RECORDS FOR THE EXERCISE:
------------------------

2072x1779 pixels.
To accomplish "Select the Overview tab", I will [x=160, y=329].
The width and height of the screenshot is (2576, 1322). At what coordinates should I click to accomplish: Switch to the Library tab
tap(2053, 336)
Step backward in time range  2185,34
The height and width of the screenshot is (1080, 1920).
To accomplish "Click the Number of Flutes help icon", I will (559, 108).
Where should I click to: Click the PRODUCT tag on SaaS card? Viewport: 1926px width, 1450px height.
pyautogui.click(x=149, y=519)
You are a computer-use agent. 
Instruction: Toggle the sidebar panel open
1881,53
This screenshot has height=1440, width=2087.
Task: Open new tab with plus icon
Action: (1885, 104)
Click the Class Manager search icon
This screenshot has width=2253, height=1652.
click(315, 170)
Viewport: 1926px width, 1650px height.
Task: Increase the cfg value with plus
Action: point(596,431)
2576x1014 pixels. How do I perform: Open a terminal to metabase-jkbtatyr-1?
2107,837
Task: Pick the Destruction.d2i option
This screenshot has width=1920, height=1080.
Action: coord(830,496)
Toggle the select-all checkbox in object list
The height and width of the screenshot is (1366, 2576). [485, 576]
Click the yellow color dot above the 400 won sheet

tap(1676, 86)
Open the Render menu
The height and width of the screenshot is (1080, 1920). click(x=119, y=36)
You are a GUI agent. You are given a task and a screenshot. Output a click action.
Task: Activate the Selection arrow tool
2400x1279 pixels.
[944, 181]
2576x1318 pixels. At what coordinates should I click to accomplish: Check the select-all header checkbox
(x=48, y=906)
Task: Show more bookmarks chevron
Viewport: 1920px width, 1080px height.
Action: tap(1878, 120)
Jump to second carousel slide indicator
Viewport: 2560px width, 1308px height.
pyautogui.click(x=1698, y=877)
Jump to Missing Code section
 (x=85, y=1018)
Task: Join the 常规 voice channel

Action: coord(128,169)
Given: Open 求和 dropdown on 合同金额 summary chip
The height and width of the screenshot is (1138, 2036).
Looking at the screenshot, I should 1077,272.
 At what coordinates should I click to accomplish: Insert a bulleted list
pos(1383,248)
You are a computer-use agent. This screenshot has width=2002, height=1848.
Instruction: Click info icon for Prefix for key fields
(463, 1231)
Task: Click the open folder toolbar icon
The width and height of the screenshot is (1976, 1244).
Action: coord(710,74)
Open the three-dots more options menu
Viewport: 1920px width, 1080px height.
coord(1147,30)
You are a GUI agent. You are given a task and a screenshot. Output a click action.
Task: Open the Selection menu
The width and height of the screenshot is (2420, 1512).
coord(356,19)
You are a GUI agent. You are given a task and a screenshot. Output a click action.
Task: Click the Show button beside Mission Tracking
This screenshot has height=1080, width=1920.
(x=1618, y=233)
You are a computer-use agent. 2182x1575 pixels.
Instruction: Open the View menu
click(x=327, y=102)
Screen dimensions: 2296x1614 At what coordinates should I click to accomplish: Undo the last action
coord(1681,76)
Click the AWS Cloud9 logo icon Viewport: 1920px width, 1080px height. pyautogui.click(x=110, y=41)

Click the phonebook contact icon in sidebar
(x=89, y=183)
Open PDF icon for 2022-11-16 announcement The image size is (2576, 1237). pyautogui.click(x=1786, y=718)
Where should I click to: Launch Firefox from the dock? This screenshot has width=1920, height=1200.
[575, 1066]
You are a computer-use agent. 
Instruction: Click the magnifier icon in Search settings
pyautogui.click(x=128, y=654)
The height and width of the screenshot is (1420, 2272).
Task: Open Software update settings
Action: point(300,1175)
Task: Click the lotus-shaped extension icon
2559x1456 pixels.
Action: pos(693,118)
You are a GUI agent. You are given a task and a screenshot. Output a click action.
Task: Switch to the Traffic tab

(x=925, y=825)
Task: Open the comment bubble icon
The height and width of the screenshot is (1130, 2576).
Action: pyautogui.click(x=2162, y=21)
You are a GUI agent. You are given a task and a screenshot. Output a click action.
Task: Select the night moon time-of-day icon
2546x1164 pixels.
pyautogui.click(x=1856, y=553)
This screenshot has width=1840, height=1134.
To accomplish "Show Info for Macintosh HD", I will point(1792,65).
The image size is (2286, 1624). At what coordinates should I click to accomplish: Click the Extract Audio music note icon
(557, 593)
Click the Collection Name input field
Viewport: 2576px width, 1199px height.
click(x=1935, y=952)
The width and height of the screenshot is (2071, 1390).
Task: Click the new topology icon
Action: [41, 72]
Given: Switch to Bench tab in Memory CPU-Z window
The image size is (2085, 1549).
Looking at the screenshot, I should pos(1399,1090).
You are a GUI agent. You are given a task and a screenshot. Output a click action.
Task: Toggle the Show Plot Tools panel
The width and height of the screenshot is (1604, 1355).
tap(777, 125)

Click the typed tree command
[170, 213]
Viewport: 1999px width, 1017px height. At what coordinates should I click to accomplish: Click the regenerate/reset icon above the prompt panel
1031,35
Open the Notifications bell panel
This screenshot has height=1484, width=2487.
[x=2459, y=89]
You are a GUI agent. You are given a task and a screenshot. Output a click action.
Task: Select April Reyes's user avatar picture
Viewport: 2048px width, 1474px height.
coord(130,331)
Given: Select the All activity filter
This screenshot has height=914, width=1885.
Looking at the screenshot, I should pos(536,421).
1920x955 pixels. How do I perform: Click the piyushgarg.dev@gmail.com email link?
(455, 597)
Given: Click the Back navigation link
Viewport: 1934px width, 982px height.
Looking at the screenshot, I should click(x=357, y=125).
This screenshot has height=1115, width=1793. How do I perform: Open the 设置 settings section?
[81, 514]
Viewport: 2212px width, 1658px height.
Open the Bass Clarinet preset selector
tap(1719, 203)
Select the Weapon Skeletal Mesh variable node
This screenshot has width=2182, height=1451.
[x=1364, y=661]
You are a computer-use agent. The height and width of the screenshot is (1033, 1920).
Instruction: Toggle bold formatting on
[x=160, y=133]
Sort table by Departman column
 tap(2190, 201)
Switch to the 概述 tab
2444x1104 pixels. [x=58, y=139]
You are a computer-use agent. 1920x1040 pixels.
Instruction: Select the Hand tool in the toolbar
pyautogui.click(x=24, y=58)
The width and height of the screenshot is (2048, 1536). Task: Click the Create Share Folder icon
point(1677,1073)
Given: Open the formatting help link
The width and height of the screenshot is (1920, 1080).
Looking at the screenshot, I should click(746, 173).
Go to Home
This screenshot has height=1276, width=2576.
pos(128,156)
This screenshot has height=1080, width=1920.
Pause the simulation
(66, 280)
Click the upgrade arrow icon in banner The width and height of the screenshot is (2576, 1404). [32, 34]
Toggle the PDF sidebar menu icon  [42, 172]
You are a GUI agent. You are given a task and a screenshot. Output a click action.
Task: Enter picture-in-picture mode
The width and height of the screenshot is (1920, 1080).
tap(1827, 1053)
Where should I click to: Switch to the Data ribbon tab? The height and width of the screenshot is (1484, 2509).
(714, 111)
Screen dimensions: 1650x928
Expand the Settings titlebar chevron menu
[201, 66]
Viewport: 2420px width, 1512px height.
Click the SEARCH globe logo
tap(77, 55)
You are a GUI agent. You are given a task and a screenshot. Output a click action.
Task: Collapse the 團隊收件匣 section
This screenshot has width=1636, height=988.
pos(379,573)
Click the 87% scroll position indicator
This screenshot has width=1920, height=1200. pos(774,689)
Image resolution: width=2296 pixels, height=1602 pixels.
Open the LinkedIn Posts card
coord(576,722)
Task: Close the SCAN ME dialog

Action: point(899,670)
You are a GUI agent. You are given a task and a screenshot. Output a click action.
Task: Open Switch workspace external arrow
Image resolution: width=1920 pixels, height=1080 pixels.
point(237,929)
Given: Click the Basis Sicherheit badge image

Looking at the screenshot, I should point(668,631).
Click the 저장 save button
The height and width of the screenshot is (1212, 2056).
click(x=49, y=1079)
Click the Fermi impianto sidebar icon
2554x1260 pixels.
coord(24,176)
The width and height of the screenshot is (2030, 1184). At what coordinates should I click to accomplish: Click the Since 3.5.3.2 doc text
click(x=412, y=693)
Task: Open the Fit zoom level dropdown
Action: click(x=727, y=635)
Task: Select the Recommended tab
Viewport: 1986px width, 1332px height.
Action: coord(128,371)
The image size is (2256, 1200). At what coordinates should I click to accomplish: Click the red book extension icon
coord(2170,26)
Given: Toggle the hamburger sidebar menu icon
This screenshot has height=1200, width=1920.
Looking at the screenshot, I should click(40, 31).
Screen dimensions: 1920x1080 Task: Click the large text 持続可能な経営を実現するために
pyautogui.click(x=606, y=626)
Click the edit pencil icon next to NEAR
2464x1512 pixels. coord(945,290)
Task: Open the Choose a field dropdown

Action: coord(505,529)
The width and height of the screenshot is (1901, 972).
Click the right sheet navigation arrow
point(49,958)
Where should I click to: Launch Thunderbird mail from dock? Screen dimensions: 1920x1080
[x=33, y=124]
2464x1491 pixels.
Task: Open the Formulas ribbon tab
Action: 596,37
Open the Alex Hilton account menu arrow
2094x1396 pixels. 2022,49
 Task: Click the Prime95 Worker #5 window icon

------------------------

ABOUT THIS EXERCISE:
Where a line above holds the string "Selection", copy that line.

RESPONSE BOX:
Task: Activate the Selection arrow tool
Task: Open the Selection menu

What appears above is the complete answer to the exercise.